The dissonance between the prior knowledge and the concrete experience that was provided as the learning opportunity played a crucial role. In both group of teachings ,the learners compared what they were hearing and seeing with what they already knew and reflected upon the difference which allowed them to develop abstract concepts in order to make sense of new infromation. It was likely though some of the GP traniees would have had previous opportunities in dealing with clinical cases involving mental health capacity and as such enabling them to engage in reflection on action.

It is important to note that learning style also plays an important role in both type of teaching methods. The VARK acronym stands for visual ,aural ,read and kinaesthetic sensory modalities. (Flemming and Mills,1992). It is likely that the mental capacity act lecture would have targeted visual learners through the use of powerpoint slides ,while the anorexia nervosa session would have targeted the kinasthetic learners through group interaction. There is however no consistent evidence that identifying an individual student`s learning style produces better student outcomes (Dashler,2008).

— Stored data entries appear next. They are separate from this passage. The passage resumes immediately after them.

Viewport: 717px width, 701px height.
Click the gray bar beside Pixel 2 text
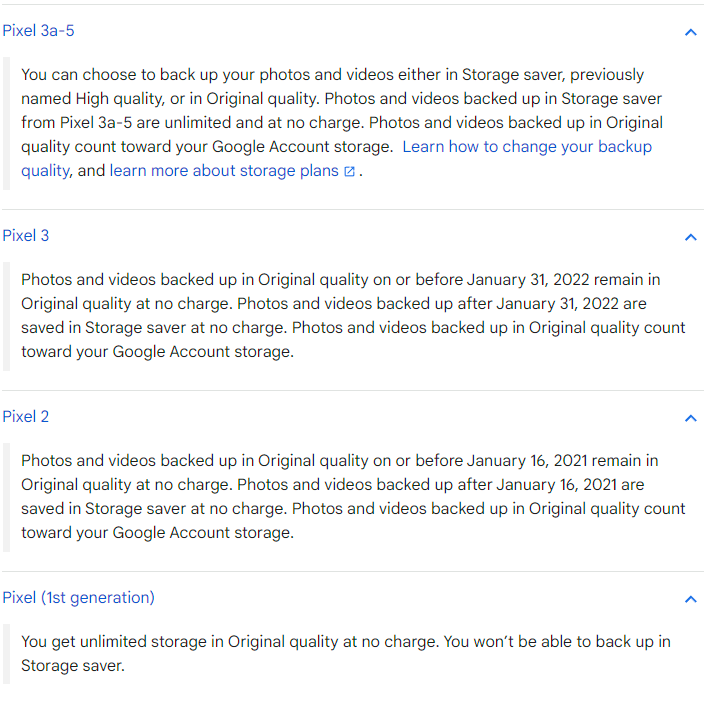(6, 497)
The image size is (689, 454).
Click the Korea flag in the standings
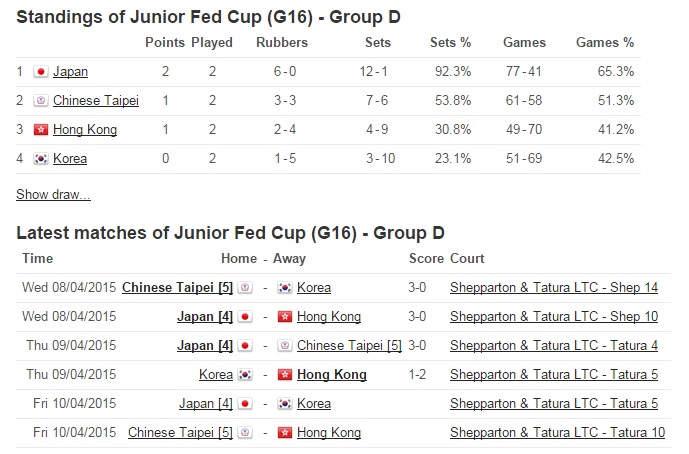tap(40, 158)
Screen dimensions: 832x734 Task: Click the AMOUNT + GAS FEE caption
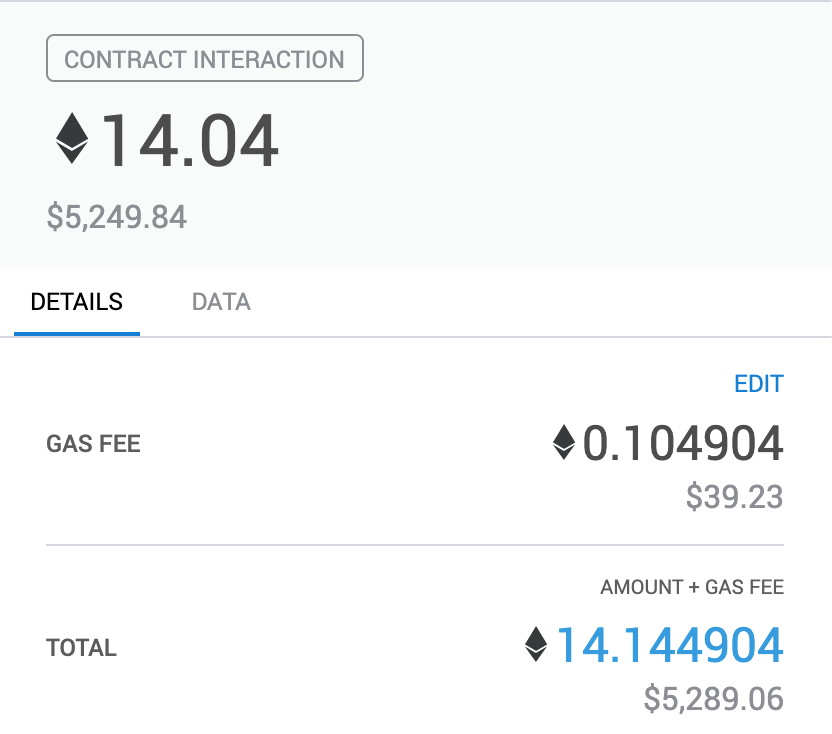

Furthermore a study of first year medical students using the VARK inventory revealed that the majority of student prefered multiple modes of learning . Lujan,2006) So far it seems that some of the well known learning theories seem to be in favour of the small group discussion. Problem based learning is however not without its drawbacks. A particular problem that can arise is negative group dynamics. It was the social psychologist, Kurt Lewin,who  coins the term “group dynamics” in the early 1940s. He noticed that some people can take on distinct roles and behaviours while performing in a group.

“Group dynamics” describes the impacts of these roles and behaviours on other group members or on the group as a whole. ( Lewin,1944) Some of the most common problems that can occur are Weak Leadership, leading to a lack of direction,Excessive deference to authority ,leading to suppression of one’s own opinion,Blocking,leading to disruption in the flow of information, Group thinking,leading to failure to consider alternative solutions, Freeriding, also known “social loafing “,where the free riders limit their contribution and finally Evaluation apprehension resulting from fear of excessive judgement.

Some of these issues were noticeable during my small group discussion session but not present in the lecture. Furthermore lectures have been seen to be effective in modelling how professionals work through disciplinary questions or problems and present little risk to students It can also organised to meet the need of specific audiences and material not available elsewhere can be presented to students. ( Cashin,1985).

In relation to the various learning theories that have been developed over the years, it can be concluded that none of them on their own can fully explain adult learning but that each have their strength and any particular teaching method is more justified in presence of more than one learning theory. Indeed medical teaching is becoming of ever increasing importance to educators and more robust evidence of the best teaching methods are needed though further research founded on appropriate learning theories.